Thursday, April 1, 2010

The Most Dangerous Man in America

The Most Dangerous Man in America:
Daniel Ellsberg and the Pentagon Papers

http://www.philadelphiaweekly.com/screen/reviews/The-Most-Dangerous-Man-in-America-Daniel-Ellsberg-and-the-Pentagon-Papers.html

A Daniel Ellsberg documentary, narrated by Daniel Ellsberg, is
over-the-top hero-worship.

By Sean Burns
Mar. 30, 2010

"I never much cared for Ellsberg as a person," riffed a friend of
mine, quite surprisingly, over drinks when I mentioned the movie I
was reviewing this week.
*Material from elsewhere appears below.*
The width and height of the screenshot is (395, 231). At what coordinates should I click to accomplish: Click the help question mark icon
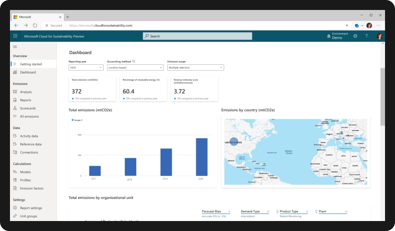(366, 36)
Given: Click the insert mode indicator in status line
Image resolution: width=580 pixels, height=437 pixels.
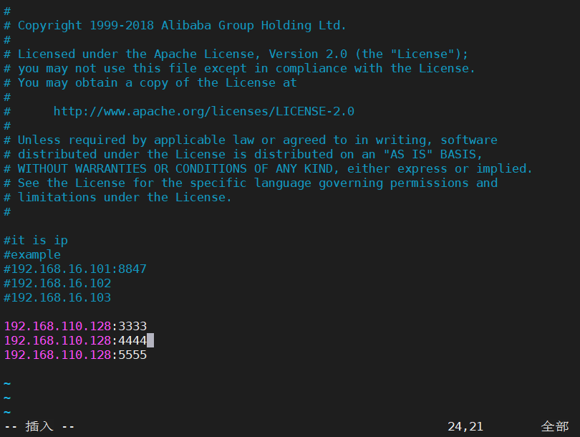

Maybe it was the ponytail, his activist
roots or his longtime friendship with Howard Zinn­but I'd assumed my
pal would be jazzed about me covering a movie that chronicles the
most legendary Washington whistle-blower of all time.

"Sure, he did a great thing for this country," my friend noted,
signaling for another round of beers, "But I still think that guy
might be kind of an asshole."

It's my sad duty to report that The Most Dangerous Man in America:
Daniel Ellsberg and the Pentagon Papers will do nothing to sway my
drinking buddy's opinion. Narrated by Ellsberg himself, it's a big,
sloppy, undeniably riveting blow-job of a documentary, allowing its
subject final say with no outside critical perspective or even a
dissenting viewpoint. He also comes off as douchey.

I guess it's probably best to think of this as a much-needed
corrective to Errol Morris' The Fog of War, which began the
incredibly annoying PR rehabilitation of Vietnam War-architect and
former Secretary of Defense Robert McNamara under similar
hero-worship terms, until his death last summer passed fairly
unnoticed with few besides my father and I dancing in the streets.

McNamara bears the brunt of it in Most Dangerous Man, as Ellsberg
begins the picture as a geeky, think-tank operator for The RAND
Corporation, so gung-ho he's willing to do a tour in Vietnam just to
see how great everything's going. Upon his return, our hero
eventually grew so disillusioned with the state of things in the
former French Indochina that he Xeroxed and leaked 7,000 pages of a
secret, deeply incriminating McNamara study to his elected public officials.

Stop me if you've heard this one, but sometimes politicians get us
into wars that last forever and go nowhere under false pretenses.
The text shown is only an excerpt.